Perdre Dakar, Guédiawaye, Pikine, Thiès, Ziguinchor, Diourbel, Rufisque, essuyer un refus poli des électeurs de Touba et venir ensuite prétendre avoir gagné, cela relève de l’auto-consolation
Certes, l’on peut bien comprendre que, pour faire bonne contenance, Benno Bokk Yaakar (BBY), la coalition de la majorité présidentielle, soutienne qu’elle reste largement majoritaire dans le pays. Et que, globalement, elle a gagné les élections locales de dimanche dernier. On croirait entendre feu Iba Der Thiam au lendemain des élections locales de 2009 ! En réalité, les résultats sortis des urnes montrent à tout le moins une contreperformance pour cette majorité conquérante qui, depuis 2012, a constitué une redoutable machine électorale qui a écrasé ses adversaires au cours de toutes les élections qui ont suivi celle triomphale de son président cette année-là.

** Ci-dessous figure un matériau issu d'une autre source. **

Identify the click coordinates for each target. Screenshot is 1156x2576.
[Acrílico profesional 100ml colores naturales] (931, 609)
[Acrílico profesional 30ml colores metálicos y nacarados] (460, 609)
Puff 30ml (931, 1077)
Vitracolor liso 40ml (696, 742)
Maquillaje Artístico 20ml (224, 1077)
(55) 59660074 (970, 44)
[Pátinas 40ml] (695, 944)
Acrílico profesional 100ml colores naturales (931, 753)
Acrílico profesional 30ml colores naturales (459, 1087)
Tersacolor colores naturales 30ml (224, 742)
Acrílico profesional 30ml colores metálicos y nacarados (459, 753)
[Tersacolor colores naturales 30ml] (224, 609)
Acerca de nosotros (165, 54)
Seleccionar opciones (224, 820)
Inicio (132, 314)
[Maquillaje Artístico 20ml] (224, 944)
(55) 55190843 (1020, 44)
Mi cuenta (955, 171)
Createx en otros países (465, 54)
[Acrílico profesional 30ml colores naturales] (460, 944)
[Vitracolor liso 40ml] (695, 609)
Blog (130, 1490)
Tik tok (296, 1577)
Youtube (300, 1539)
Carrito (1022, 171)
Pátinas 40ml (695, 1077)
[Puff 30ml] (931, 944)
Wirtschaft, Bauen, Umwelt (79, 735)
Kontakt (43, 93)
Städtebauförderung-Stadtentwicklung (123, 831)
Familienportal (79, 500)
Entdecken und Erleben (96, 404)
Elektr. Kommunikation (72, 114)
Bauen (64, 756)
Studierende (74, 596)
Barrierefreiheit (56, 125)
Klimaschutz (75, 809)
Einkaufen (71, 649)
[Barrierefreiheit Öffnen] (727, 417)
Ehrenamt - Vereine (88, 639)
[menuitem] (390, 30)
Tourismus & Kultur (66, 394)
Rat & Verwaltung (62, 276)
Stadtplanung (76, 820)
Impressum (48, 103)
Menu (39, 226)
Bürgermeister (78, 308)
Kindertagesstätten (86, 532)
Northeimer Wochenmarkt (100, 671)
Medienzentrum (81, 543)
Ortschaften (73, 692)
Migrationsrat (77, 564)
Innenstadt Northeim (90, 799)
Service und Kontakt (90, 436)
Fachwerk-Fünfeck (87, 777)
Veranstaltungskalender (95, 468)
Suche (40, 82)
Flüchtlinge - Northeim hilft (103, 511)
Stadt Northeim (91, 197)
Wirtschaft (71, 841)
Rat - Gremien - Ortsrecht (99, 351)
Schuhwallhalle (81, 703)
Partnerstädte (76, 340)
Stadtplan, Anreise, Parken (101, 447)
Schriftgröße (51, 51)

Perdre Dakar, Guédiawaye, Pikine, Thiès, Ziguinchor, Diourbel, Rufisque, essuyer un refus poli des électeurs de Touba qui, pour ne pas humilier leur khalife et faute d’alternative ont voté bulletin blanc, et venir ensuite prétendre avoir gagné, cela relève de l’auto-consolation apparemment. Car tout le monde sait que rien que la victoire à Dakar de l’opposition contrebalance toutes les autres conquêtes qu’a pu faire le camp présidentiel à l’intérieur du pays. N’est-ce pas que c’est le président de la République lui-même qui rappelait, en inaugurant le Ter en janvier dernier, que « la région de Dakar concentre 25 % de la population sénégalaise et près de 70 % de l’activité économique du pays. Dakar concentre également l’essentiel du parc automobile national et enregistre environ 40.000 nouvelles immatriculations par an… » D’où le caractère hyper stratégique de cette capitale ! Et quand on y ajoute les autres villes citées ci-dessus, on se dit qu’il y a eu assurément un basculement de majorité électorale dimanche dernier dans notre pays. Plus généralement, l’on sait bien que partout où des pouvoirs ont été renversés par des révoltes populaires que ça soit en Afrique (Mali, Guinée, Burkina, Soudan, Egypte, Madagascar…) ou en Europe (Géorgie, Ukraine…), ce sont d’abord les capitales qui se sont soulevées à l’exception notable de la Tunisie et de la Lybie où ces soulèvements ont commencé respectivement à Sidi Bouzid et à Benghazi.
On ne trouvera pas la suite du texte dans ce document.